Jessie Montgomery (b 1981)
Strum
 

Jessie Montgomery is a GRAMMY® Award-winning composer, violinist, and educator whose work interweaves classical music with elements of vernacular music, improvisation, poetry, and social consciousness, making her an acute interpreter of 21st-century American sound and experience. Her profound works have been described as “turbulent, wildly colorful, and exploding with life,” (The Washington Post) and are performed regularly by leading orchestras, ensembles, and soloists around the world. In June 2024, she concluded a three-year appointment as the Chicago Symphony Orchestra’s Mead Composer-in-Residence.
 

A founding member of PUBLIQuartet and former member of the Catalyst Quartet, Montgomery is a frequent and highly engaged collaborator with performing musicians, composers, choreographers, playwrights, poets, and visual artists alike. At the heart of Montgomery’s work is a deep sense of community enrichment and a desire to create opportunities for young artists and underrepresented composers to broaden audience experiences in classical music spaces.
 

She serves on the Composition and Music Technology faculty at Northwestern University’s Bienen School of Music.
 

The composer writes: Strum is the culminating result of several versions of a string quintet I wrote in 2006. It was originally written for the Providence String Quartet and guests of Community MusicWorks Players, then arranged for string quartet in 2008 with several small revisions. In 2012 the piece underwent its final revisions with a rewrite of both the introduction and the ending for the Catalyst Quartet in a performance celebrating the 15th annual Sphinx Competition.

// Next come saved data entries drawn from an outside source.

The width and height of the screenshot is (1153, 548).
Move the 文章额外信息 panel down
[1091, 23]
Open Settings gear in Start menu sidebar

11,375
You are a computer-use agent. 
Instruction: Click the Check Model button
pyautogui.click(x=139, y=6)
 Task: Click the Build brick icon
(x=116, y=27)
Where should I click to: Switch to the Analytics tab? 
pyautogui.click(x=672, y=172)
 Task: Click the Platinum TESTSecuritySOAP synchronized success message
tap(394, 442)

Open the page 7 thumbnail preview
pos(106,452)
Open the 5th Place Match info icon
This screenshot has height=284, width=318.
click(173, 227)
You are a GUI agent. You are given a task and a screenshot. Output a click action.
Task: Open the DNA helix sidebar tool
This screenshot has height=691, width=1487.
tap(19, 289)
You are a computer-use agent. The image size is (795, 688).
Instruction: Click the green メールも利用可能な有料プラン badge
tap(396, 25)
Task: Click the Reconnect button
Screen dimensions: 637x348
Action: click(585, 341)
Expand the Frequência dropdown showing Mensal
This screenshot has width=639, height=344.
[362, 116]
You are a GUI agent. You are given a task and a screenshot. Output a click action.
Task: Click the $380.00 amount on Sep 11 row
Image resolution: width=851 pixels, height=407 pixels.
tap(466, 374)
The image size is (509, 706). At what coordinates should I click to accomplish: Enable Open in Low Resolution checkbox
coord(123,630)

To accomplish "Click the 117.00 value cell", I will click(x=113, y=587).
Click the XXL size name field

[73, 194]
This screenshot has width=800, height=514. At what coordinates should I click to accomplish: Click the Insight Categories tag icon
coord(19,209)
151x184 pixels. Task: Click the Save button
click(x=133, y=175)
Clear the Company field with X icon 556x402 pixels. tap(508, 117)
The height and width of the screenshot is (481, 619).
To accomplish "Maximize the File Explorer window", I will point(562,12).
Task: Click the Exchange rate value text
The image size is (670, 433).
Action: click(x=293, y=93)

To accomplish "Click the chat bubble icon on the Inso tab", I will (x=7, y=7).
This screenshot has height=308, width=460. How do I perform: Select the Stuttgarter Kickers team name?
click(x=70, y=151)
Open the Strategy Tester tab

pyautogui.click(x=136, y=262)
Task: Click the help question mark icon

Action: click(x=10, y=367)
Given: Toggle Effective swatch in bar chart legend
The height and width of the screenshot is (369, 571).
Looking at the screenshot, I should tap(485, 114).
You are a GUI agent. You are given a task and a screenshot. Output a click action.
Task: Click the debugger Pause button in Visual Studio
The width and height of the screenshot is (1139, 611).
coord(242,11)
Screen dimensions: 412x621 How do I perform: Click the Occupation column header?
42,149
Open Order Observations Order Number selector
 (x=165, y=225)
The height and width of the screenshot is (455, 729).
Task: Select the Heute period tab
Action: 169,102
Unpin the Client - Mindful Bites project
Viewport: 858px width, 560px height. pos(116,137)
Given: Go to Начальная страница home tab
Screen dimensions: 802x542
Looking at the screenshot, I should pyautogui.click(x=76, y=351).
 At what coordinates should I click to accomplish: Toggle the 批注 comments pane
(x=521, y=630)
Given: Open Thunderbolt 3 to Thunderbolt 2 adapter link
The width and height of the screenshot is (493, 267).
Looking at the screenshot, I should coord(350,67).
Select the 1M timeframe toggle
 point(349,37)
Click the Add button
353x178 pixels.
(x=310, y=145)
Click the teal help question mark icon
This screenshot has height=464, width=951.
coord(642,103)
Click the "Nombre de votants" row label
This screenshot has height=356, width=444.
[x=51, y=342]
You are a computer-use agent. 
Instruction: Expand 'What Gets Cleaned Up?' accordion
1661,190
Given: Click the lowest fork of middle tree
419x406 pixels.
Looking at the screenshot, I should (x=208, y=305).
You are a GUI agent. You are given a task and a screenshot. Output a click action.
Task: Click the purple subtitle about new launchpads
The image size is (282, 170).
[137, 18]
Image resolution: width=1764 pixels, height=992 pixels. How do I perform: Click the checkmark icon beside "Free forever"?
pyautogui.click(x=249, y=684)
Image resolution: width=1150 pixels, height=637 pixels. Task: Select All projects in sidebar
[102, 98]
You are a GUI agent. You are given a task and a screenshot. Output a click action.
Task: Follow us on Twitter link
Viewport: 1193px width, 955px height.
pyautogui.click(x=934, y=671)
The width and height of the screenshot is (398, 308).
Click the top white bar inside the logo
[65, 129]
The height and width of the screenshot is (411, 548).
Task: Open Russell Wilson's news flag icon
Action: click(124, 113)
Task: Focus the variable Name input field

The string orchestra arrangement represents the 2012 final version.
 

Originally conceived for the formation of a cello quintet, the voicing is often spread wide over the ensemble, giving the music an expansive quality of sound. Within Strum I utilized texture motives, layers of rhythmic or harmonic ostinati that string together to form a bed of sound for melodies to weave in and out. The strumming pizzicato serves as a texture motive and the primary driving rhythmic underpinning of the piece. Drawing on American folk idioms and the spirit of dance and movement, the piece has a kind of narrative that begins with fleeting nostalgia and transforms into ecstatic celebration.